Copy the material below line for line, leaving every character unchanged.
━━━━━ SUPPLIED MATERIAL
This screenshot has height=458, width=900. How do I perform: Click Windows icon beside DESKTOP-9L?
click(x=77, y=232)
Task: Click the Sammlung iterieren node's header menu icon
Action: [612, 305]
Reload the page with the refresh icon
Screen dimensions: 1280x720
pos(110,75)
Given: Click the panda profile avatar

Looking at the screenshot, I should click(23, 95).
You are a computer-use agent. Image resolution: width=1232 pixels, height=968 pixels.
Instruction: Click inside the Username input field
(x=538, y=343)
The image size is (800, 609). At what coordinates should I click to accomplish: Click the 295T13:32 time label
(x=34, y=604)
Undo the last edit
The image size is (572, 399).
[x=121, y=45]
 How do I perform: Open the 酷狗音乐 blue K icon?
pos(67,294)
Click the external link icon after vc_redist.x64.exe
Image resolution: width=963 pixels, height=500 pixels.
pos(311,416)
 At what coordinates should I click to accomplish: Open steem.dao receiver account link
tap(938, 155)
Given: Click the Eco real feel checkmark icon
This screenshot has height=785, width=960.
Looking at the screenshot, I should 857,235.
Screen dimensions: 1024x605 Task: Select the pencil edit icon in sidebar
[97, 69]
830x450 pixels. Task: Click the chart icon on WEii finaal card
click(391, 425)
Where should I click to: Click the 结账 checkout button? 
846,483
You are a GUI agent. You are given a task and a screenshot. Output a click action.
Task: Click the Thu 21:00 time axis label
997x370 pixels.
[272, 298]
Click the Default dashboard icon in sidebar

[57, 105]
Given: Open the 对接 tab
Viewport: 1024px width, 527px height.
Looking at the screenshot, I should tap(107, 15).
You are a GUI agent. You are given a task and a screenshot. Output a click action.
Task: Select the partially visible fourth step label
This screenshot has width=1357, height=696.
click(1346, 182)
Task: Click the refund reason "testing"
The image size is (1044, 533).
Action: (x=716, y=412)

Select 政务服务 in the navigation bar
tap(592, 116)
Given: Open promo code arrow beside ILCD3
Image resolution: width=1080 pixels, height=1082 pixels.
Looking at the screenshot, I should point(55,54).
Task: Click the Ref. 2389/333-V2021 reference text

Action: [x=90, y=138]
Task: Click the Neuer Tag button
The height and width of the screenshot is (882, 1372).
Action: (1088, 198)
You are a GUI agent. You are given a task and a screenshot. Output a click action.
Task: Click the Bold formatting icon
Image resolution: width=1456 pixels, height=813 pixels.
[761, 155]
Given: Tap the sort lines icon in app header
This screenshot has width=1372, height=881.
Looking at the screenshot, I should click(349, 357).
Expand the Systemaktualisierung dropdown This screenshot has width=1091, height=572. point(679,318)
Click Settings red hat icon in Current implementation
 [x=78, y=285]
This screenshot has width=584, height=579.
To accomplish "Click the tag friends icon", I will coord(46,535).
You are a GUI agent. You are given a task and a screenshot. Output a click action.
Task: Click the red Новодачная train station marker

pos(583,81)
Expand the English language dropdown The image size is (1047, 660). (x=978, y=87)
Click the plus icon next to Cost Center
━━━━━━━━━━
## EXERCISE ANSWER
This screenshot has height=458, width=900. How do I perform: Click Windows icon beside DESKTOP-9L?
click(x=77, y=232)
Task: Click the Sammlung iterieren node's header menu icon
Action: [612, 305]
Reload the page with the refresh icon
Screen dimensions: 1280x720
pos(110,75)
Given: Click the panda profile avatar

Looking at the screenshot, I should click(23, 95).
You are a computer-use agent. Image resolution: width=1232 pixels, height=968 pixels.
Instruction: Click inside the Username input field
(x=538, y=343)
The image size is (800, 609). At what coordinates should I click to accomplish: Click the 295T13:32 time label
(x=34, y=604)
Undo the last edit
The image size is (572, 399).
[x=121, y=45]
 How do I perform: Open the 酷狗音乐 blue K icon?
pos(67,294)
Click the external link icon after vc_redist.x64.exe
Image resolution: width=963 pixels, height=500 pixels.
pos(311,416)
 At what coordinates should I click to accomplish: Open steem.dao receiver account link
tap(938, 155)
Given: Click the Eco real feel checkmark icon
This screenshot has height=785, width=960.
Looking at the screenshot, I should 857,235.
Screen dimensions: 1024x605 Task: Select the pencil edit icon in sidebar
[97, 69]
830x450 pixels. Task: Click the chart icon on WEii finaal card
click(391, 425)
Where should I click to: Click the 结账 checkout button? 
846,483
You are a GUI agent. You are given a task and a screenshot. Output a click action.
Task: Click the Thu 21:00 time axis label
997x370 pixels.
[272, 298]
Click the Default dashboard icon in sidebar

[57, 105]
Given: Open the 对接 tab
Viewport: 1024px width, 527px height.
Looking at the screenshot, I should tap(107, 15).
You are a GUI agent. You are given a task and a screenshot. Output a click action.
Task: Select the partially visible fourth step label
This screenshot has width=1357, height=696.
click(1346, 182)
Task: Click the refund reason "testing"
The image size is (1044, 533).
Action: (x=716, y=412)

Select 政务服务 in the navigation bar
tap(592, 116)
Given: Open promo code arrow beside ILCD3
Image resolution: width=1080 pixels, height=1082 pixels.
Looking at the screenshot, I should point(55,54).
Task: Click the Ref. 2389/333-V2021 reference text

Action: [x=90, y=138]
Task: Click the Neuer Tag button
The height and width of the screenshot is (882, 1372).
Action: (1088, 198)
You are a GUI agent. You are given a task and a screenshot. Output a click action.
Task: Click the Bold formatting icon
Image resolution: width=1456 pixels, height=813 pixels.
[761, 155]
Given: Tap the sort lines icon in app header
This screenshot has width=1372, height=881.
Looking at the screenshot, I should click(349, 357).
Expand the Systemaktualisierung dropdown This screenshot has width=1091, height=572. point(679,318)
Click Settings red hat icon in Current implementation
 [x=78, y=285]
This screenshot has width=584, height=579.
To accomplish "Click the tag friends icon", I will coord(46,535).
You are a GUI agent. You are given a task and a screenshot. Output a click action.
Task: Click the red Новодачная train station marker

pos(583,81)
Expand the English language dropdown The image size is (1047, 660). (x=978, y=87)
Click the plus icon next to Cost Center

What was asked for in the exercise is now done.